Фрагмент текста:
Останавливаясь выше на исторической роли северных ко­чевников, которые, по-видимому, через Кавказские ворота вторгаясь в пределы цивилизаций древнего Востока, произво­дили там опустошения, уподобляемые поэтами разрушитель­ному всемирному потопу и родившие идею страшного суда над грешниками, мы отнюдь не высказываемся за их обяза­тельное туранство или, наоборот, за индо-европейство, ибо, когда были обнаружены секреты приручения ездовых живот­ных, даны ключи для их обуздания, быководов и конников было, конечно, не мало среди народов разного этнического происхождения. Сплошь и рядом ученики будут превосходить своих учителей... А которые из них ученики, которые учителя — науке придется тоже решать с большой осторожностью. В этих вопросах решающее слово должны иметь лингвисты, ибо культурные скотоводские термины, как мы удостовери­лись выше, чрезвычайно консервативны. Например, немецкое «окс» можно ли отождествить с тюркским «огус», огс — тоже бык? Турко-монгольское «буга» не только с быком, но с «бог» («бага»), багайос, латинским «bos» и т. д.? Монголь­ское «морин» с русским «мерин», чувашское «лаша», волжско- татарское «алаша», русское «лошадь» с ассирийским — «алаhа»— бог (откуда и Аллах.)? Древне-германское «Тор» с остякским «Торум» (несомненно заимств.), с казано-татарским произношением — «таара» (носовое придыхание «нг» едва слышится), следовательно с общеизвестным—тэнгри, тангра (небо-бог)? Не является ли ассирийское «тора», «торэ» — бык тем же наименованием бога-быка таурос, тан­гра? Бог луны древних арамейцев и луна у соврем, сиро-халдеев «Сара» — не в тесном ли родстве с монгольским «сэ­ра»— луна, не отсюда ли ассиро-вавилонское «шарра», САРгоны, САРданапалы, Сарды и славянское «царь»? Можно ли тюрко-монг. чар, сар, шар — бык сопоставить с древне­еврейским— «шэр», «шор»? (Луна и бык имеют почти одина­ковое наименование). Все это — вопросы, которые входят в компетенцию лингвистов. Мы, не имея специальных знаний, не можем решать научные вопросы за лингвистов. Некоторые из поставленных вопросов лингвисты, по-видимому, уже давно решили, как, наприм., тождество — лаша с лошадь, морин- мэрин, буга-бык. Мы на правах простых любопытных куста­рей не лишены права предъявлять патентованным специали­стам запросы по тем научным вопросам, которое требуют специальной подготовки по тем или другим отраслям знания.

Задание: Какими, согласно фрагменту о северных кочевниках, являются культурные скотоводские термины? Отвечайте, опираясь только на этот фрагмент.

Собранные данные:
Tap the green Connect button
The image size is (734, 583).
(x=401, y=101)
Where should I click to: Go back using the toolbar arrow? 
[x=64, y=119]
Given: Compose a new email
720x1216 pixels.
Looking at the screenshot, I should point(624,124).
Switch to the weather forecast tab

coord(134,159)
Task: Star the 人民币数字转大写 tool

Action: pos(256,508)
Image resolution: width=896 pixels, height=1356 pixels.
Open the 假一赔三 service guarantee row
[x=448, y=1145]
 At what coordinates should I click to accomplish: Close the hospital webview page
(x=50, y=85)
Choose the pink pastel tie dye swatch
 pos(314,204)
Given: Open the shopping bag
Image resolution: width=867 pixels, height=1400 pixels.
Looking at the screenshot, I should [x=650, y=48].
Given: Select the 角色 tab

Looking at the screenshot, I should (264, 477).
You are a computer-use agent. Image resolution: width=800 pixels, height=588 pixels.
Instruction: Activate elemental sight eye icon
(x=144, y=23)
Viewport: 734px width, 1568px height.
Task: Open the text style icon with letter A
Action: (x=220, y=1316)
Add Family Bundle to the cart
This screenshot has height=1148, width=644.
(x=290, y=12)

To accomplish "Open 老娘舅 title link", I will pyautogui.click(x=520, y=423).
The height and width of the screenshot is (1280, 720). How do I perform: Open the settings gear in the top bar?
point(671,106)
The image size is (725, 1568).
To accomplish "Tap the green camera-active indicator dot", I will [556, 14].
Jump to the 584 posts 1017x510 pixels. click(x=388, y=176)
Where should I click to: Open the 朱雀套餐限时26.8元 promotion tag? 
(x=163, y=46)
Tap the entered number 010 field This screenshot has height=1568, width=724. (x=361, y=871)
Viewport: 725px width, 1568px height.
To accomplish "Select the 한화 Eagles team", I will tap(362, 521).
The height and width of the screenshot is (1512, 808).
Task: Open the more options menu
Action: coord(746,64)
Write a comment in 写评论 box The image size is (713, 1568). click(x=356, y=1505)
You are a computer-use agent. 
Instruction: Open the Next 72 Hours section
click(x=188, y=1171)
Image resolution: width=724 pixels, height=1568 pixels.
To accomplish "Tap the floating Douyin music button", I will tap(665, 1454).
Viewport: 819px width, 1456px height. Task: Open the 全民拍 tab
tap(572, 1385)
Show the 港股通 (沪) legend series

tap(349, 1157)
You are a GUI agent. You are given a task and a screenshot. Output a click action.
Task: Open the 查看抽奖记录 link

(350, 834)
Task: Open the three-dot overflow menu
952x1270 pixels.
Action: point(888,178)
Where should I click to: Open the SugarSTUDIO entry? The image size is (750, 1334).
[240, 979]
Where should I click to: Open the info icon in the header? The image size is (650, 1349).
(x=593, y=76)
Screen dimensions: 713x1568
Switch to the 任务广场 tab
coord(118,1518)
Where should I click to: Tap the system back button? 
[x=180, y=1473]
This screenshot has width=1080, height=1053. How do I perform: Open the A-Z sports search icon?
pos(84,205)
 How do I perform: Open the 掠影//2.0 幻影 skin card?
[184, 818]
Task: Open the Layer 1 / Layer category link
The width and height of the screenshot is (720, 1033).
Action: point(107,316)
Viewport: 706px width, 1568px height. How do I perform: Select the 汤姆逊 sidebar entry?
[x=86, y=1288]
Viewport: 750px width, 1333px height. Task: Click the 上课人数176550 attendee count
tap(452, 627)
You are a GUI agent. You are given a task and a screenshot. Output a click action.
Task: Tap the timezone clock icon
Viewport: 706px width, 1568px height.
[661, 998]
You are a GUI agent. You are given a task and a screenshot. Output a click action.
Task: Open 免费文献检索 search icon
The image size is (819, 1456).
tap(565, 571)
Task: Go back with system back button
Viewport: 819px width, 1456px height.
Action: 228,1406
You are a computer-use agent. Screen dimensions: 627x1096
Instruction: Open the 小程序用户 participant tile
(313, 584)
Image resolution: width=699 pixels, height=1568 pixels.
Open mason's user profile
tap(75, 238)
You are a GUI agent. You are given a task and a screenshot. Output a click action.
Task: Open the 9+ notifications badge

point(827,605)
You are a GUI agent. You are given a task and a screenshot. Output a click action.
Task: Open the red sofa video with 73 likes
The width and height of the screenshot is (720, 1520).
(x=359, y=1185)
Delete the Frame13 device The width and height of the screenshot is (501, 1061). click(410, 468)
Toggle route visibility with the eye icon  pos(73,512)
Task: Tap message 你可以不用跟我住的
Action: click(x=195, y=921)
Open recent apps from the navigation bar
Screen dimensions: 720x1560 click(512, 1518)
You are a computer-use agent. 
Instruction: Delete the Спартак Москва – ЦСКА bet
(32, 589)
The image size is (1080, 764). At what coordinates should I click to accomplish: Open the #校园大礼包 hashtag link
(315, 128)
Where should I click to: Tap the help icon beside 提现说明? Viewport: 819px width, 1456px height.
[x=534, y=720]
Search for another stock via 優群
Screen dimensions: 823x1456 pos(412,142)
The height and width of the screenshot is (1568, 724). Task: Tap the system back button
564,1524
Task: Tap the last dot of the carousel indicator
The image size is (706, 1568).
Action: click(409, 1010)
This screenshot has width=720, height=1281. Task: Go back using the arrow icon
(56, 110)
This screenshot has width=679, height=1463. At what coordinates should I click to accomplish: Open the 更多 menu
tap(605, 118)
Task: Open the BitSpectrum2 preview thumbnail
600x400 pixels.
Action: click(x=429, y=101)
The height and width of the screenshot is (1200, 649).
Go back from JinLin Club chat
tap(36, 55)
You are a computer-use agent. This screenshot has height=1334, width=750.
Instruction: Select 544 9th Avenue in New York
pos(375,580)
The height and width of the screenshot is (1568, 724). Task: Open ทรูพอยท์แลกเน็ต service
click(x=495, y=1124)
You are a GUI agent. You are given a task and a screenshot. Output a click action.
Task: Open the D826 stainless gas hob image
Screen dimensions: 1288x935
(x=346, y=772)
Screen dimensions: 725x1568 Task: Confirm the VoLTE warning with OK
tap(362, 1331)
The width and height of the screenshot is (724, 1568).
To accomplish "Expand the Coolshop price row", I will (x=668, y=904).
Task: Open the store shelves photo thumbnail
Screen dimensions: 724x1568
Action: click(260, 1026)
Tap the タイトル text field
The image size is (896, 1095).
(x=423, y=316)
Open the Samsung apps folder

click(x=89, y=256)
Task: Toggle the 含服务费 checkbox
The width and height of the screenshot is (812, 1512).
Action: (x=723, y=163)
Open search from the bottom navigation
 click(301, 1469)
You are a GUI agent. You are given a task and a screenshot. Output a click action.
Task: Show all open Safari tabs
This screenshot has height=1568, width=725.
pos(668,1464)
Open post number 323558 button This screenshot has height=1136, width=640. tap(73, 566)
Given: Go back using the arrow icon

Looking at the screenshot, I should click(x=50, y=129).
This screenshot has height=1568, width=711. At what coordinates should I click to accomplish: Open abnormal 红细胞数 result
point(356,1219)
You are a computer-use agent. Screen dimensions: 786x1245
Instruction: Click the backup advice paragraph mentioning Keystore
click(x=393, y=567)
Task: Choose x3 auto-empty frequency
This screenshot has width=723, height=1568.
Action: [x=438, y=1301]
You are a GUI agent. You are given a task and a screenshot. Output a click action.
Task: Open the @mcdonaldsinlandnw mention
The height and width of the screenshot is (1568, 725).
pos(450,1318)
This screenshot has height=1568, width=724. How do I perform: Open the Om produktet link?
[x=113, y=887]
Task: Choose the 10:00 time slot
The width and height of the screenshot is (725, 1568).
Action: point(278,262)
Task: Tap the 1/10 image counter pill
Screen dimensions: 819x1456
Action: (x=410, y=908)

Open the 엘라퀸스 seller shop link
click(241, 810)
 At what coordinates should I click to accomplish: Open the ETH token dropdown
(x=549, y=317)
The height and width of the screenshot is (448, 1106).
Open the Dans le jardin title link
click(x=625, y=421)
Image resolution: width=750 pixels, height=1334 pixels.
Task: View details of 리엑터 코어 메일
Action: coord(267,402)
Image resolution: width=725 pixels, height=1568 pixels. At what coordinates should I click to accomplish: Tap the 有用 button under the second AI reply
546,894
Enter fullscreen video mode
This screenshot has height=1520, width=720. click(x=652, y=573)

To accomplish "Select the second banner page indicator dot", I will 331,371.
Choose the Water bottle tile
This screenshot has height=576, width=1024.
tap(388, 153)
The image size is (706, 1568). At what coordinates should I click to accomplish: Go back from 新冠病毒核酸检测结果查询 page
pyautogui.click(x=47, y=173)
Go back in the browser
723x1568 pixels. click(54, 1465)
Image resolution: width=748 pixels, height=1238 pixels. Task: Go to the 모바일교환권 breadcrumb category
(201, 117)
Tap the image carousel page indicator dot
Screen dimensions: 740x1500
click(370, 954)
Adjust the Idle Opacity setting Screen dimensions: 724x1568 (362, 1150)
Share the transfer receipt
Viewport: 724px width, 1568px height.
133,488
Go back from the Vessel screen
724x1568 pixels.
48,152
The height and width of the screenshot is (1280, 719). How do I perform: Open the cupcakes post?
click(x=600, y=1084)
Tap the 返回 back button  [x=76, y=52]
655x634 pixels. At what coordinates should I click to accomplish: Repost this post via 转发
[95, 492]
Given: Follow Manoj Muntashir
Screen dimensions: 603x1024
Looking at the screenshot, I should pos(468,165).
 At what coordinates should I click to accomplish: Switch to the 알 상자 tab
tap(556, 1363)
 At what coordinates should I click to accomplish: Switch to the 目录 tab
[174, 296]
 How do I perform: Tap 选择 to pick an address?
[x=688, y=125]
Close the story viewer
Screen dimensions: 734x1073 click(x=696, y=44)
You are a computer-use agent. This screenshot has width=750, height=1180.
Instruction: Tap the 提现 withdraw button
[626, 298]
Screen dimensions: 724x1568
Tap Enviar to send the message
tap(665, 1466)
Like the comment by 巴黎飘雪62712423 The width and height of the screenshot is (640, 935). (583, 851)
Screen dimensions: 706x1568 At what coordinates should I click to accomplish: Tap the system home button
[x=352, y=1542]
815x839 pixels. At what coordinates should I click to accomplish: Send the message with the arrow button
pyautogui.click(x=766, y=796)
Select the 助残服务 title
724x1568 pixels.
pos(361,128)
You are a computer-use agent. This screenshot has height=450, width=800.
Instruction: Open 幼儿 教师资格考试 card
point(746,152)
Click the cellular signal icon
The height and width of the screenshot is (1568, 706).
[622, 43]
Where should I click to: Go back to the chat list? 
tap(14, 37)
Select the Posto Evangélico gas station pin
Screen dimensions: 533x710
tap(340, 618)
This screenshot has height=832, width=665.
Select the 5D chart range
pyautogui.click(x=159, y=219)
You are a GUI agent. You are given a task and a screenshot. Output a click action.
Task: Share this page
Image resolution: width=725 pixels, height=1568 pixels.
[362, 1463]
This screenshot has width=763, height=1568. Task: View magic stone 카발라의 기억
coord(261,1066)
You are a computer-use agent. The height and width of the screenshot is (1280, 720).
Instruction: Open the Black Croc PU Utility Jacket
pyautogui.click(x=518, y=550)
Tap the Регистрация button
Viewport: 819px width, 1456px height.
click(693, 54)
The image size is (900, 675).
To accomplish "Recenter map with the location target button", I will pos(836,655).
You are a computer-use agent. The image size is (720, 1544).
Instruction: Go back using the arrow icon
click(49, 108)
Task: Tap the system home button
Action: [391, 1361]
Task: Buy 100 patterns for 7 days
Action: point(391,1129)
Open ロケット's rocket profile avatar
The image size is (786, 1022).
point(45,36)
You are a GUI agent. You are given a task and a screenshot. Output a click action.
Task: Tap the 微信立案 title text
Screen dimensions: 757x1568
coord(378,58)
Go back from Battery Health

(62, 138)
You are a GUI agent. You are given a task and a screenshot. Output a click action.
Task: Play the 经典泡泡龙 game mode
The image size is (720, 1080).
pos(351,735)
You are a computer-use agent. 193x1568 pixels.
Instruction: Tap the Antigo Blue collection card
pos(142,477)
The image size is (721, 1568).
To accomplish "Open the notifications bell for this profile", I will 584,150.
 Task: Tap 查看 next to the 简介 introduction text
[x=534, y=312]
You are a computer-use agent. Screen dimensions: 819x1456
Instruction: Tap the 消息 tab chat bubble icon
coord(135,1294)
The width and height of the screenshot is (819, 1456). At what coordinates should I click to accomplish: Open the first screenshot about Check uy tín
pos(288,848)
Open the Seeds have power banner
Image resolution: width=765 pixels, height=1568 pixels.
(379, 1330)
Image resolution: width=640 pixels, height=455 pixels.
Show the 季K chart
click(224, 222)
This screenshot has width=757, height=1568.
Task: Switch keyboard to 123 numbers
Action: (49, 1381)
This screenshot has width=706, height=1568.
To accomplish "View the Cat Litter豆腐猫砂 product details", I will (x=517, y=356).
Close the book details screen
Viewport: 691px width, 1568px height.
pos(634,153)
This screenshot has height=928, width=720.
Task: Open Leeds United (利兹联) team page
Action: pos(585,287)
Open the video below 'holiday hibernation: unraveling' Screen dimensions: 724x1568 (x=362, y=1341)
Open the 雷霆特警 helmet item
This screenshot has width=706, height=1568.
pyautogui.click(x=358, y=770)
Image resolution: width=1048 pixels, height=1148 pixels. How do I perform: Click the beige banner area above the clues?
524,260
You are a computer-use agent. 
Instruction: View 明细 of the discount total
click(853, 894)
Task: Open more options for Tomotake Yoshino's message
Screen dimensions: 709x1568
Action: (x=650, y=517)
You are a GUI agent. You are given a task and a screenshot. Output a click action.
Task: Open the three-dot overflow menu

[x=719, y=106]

Ответ: Чрезвычайно консервативными.